* [TASK PROMPT]: Reproduce exactly the lines from the one containing "Task: Click the Hip column header" through the end of the entries, including both. Drop the pictures.

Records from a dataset
# # #
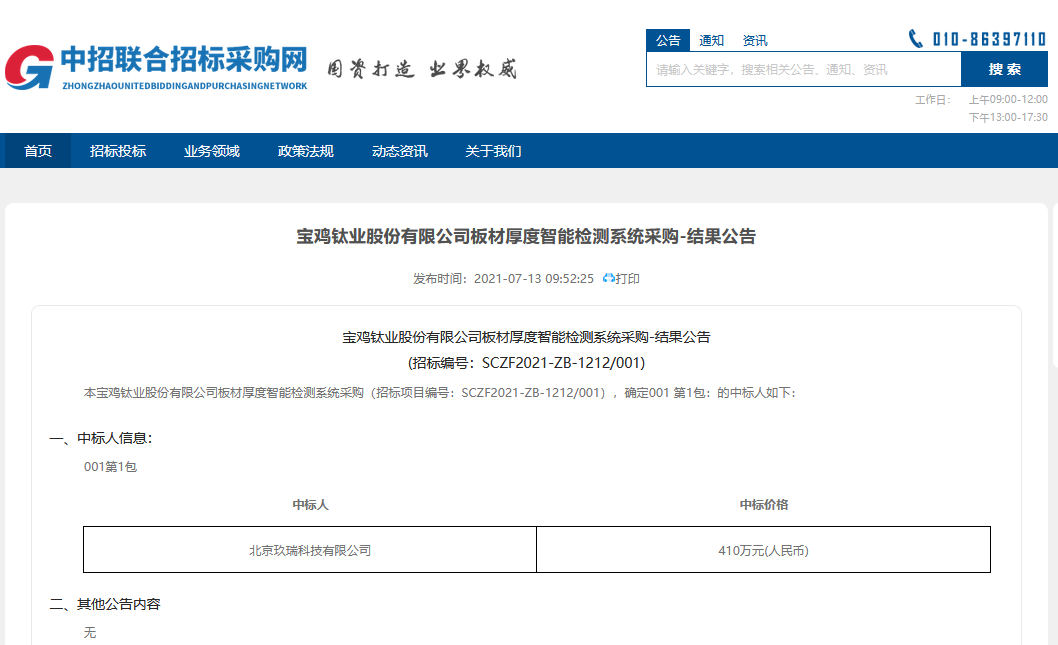This screenshot has width=1058, height=645.
Task: Open the 动态资讯 navigation item
Action: (400, 151)
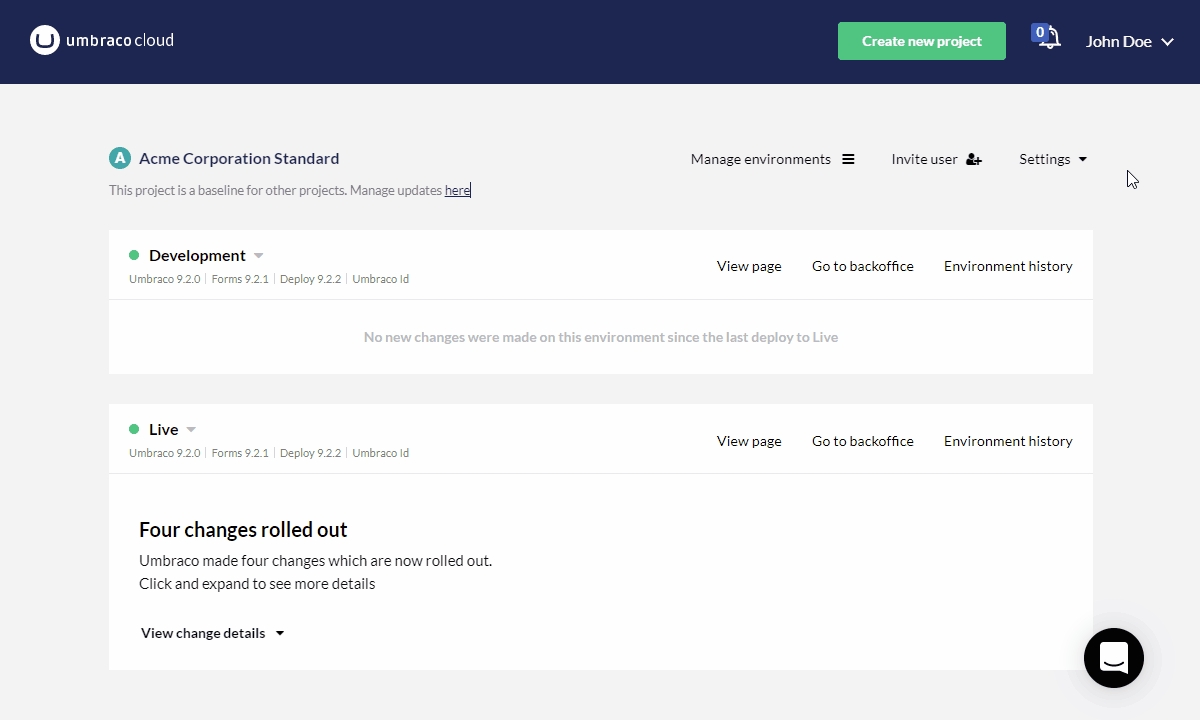Open the Acme Corporation Standard project title
This screenshot has height=720, width=1200.
(239, 158)
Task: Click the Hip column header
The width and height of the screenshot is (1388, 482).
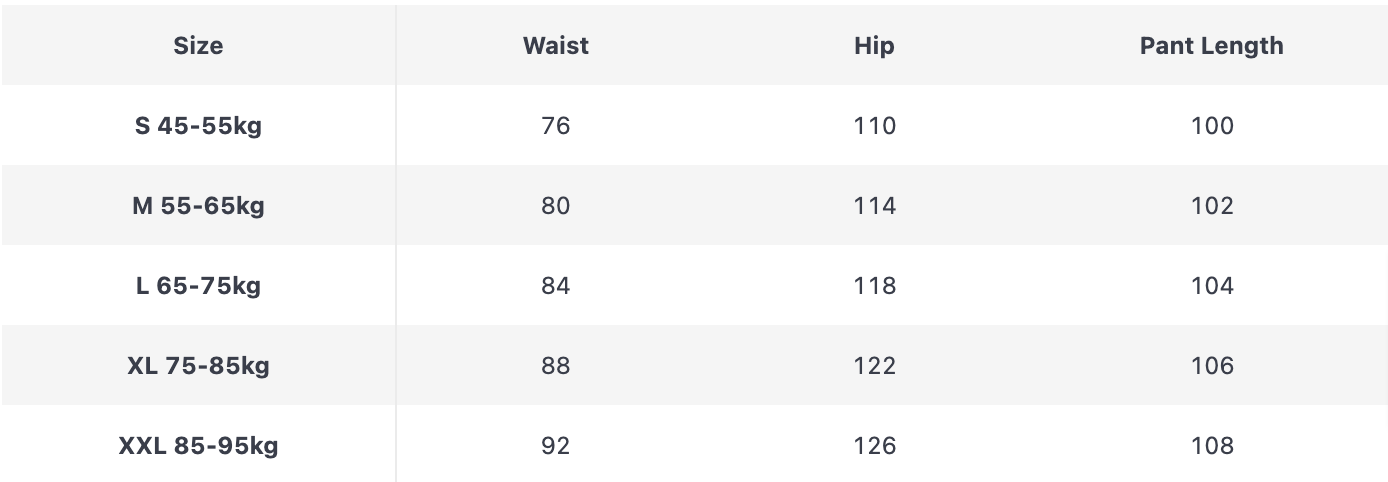Action: [x=874, y=46]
# # #
* [TASK RESPONSE]:
Task: Click the Hip column header
The width and height of the screenshot is (1388, 482).
Action: [x=874, y=46]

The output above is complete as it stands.